Which lines hold the string "card"? Copy each of them from the material below.

__________

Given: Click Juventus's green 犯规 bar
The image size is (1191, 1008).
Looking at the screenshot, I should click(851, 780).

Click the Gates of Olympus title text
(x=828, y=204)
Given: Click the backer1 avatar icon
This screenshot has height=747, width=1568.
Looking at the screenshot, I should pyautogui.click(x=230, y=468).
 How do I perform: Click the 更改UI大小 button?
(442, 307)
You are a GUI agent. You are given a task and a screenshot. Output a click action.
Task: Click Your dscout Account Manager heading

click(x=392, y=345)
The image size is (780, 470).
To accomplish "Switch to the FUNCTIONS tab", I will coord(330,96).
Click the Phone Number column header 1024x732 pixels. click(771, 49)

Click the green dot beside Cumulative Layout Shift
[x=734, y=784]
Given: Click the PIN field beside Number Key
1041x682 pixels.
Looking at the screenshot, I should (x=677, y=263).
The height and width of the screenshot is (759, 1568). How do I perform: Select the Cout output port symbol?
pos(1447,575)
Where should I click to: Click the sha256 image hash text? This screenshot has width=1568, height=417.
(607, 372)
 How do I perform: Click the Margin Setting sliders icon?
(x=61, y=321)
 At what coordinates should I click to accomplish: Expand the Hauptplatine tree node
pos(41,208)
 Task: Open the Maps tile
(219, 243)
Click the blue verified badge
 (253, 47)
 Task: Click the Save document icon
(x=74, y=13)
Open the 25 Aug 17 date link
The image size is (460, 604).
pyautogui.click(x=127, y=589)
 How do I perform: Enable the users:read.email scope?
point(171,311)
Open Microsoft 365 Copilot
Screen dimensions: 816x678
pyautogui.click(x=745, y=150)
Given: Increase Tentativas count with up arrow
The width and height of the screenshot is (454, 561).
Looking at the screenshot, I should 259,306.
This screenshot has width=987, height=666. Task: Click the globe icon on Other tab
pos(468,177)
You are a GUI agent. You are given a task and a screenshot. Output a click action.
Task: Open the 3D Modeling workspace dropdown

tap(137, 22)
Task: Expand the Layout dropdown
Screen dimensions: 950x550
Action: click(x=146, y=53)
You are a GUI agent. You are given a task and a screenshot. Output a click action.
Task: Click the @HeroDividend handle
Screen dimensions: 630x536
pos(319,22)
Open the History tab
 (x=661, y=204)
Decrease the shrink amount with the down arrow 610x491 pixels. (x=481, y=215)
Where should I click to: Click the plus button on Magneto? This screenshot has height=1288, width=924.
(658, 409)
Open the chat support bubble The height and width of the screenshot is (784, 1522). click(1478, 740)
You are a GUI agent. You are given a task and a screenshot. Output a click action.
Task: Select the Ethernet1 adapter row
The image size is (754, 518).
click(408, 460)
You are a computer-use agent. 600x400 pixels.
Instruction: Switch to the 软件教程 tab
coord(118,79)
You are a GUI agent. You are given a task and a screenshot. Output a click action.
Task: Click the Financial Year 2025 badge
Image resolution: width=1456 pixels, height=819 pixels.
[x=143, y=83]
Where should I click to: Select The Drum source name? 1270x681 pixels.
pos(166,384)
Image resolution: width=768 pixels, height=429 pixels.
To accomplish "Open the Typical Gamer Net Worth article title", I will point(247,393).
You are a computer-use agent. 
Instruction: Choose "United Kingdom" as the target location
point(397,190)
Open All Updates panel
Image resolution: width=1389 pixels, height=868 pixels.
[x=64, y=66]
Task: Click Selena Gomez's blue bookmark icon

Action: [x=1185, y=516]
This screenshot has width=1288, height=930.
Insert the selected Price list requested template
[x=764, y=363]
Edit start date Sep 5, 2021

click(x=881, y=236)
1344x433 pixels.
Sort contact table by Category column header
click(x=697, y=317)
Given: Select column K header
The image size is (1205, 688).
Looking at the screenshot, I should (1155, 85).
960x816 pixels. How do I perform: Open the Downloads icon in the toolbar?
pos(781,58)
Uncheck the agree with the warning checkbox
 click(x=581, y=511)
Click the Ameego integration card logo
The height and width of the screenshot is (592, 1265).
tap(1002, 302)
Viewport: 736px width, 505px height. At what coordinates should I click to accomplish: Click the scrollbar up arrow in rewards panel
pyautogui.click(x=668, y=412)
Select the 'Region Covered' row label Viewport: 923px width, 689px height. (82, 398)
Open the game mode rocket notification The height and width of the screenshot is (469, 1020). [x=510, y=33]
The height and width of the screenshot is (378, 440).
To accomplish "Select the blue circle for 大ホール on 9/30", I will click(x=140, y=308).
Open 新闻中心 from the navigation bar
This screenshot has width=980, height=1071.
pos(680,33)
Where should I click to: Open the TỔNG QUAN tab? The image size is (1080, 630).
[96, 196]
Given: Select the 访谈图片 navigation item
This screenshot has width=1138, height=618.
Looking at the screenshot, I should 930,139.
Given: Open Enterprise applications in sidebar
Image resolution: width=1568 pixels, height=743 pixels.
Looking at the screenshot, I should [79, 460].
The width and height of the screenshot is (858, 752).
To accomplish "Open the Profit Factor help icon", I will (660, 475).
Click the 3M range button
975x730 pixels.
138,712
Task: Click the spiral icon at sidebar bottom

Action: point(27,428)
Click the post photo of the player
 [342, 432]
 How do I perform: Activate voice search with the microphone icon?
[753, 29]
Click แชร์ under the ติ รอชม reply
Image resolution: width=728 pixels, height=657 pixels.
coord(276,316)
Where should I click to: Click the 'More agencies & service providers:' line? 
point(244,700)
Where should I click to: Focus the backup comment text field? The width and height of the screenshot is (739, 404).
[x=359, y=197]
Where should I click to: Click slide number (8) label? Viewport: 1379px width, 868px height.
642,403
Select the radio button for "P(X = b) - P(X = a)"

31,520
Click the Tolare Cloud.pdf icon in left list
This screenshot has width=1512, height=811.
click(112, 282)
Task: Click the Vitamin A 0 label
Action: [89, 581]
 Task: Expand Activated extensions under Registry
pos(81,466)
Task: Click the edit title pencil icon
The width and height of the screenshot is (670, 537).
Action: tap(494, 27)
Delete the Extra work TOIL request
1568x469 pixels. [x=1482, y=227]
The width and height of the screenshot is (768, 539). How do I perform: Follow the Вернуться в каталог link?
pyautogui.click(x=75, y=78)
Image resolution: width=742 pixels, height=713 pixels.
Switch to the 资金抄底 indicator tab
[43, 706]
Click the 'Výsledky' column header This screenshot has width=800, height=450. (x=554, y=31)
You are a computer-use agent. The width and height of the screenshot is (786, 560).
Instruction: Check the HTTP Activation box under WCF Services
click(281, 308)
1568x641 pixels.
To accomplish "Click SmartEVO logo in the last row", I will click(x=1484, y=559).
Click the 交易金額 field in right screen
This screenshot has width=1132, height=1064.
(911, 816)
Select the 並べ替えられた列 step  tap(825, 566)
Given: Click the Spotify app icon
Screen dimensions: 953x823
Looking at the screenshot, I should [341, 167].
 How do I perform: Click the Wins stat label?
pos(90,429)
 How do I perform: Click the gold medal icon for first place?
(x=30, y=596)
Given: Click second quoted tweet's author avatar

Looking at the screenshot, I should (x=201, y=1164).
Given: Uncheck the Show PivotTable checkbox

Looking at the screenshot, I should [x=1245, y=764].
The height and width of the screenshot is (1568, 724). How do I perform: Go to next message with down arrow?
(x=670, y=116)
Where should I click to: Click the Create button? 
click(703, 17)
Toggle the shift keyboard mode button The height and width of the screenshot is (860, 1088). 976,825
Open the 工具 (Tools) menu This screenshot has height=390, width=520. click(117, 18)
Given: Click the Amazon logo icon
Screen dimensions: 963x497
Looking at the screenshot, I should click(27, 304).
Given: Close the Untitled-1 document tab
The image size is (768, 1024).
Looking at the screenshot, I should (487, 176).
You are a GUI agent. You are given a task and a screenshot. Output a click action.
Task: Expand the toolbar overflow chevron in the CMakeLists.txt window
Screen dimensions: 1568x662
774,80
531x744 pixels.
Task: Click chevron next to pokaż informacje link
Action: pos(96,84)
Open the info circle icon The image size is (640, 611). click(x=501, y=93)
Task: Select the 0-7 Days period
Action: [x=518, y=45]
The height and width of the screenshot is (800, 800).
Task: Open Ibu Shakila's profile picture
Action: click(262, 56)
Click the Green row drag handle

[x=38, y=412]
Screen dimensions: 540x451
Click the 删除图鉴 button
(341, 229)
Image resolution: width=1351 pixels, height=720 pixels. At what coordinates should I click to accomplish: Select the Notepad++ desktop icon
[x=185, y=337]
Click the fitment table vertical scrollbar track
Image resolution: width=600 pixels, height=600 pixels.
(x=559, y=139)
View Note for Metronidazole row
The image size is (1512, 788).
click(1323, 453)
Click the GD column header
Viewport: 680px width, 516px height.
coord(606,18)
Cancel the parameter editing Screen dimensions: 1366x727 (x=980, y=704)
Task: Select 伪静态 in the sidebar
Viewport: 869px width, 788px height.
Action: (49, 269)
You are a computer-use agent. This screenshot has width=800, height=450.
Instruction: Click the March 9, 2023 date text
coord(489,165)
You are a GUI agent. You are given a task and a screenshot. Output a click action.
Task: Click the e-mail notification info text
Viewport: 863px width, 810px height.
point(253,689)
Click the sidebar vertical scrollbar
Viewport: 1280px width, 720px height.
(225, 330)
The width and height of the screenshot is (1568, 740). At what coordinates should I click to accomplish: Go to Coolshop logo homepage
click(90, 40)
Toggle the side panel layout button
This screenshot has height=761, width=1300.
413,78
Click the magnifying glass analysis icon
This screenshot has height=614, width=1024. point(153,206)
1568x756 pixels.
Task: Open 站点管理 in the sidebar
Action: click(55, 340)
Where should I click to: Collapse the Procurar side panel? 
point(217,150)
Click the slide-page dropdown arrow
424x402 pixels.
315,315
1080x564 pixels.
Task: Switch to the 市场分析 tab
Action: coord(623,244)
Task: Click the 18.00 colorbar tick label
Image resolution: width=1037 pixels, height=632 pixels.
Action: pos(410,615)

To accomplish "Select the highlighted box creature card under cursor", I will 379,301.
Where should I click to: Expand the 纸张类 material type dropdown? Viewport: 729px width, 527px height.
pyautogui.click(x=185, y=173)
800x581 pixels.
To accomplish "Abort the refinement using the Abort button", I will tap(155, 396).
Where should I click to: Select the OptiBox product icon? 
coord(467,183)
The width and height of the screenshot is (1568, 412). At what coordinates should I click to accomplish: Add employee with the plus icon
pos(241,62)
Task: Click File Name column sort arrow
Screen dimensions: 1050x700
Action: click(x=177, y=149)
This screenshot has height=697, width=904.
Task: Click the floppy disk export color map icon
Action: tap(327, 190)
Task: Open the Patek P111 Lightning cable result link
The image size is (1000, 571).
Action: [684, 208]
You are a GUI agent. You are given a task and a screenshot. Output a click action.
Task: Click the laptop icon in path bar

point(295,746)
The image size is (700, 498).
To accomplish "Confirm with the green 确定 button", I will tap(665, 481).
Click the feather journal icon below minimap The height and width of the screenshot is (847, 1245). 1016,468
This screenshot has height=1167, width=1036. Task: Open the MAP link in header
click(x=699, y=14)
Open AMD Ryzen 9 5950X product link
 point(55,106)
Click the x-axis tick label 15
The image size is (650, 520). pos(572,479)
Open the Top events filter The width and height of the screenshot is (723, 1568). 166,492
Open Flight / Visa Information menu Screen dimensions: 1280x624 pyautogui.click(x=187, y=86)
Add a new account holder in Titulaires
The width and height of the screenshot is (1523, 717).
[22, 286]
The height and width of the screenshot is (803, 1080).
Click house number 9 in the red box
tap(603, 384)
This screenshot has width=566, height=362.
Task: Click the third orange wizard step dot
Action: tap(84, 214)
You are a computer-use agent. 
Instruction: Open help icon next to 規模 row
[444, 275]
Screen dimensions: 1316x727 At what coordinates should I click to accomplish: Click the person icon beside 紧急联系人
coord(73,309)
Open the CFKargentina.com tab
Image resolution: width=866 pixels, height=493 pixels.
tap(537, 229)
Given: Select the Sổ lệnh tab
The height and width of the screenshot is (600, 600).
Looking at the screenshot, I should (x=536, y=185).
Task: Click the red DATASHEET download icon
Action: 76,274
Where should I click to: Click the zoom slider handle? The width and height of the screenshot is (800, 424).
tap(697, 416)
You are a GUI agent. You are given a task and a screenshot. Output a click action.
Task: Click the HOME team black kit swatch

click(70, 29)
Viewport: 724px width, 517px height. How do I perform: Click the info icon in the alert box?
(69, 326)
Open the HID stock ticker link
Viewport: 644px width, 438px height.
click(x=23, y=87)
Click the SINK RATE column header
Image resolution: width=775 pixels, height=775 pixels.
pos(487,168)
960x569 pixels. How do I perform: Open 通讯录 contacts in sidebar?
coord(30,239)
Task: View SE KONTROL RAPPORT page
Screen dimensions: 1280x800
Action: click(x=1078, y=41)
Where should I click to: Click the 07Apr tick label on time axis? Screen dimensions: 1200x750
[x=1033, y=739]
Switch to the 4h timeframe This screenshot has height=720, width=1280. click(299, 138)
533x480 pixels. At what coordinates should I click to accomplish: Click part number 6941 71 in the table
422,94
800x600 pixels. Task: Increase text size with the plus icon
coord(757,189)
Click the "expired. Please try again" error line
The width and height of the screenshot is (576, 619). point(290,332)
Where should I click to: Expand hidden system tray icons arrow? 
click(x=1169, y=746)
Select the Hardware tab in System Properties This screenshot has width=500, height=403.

__________

# EXERCISE RESPONSE
Click the Ameego integration card logo
To accomplish "Select the highlighted box creature card under cursor", I will 379,301.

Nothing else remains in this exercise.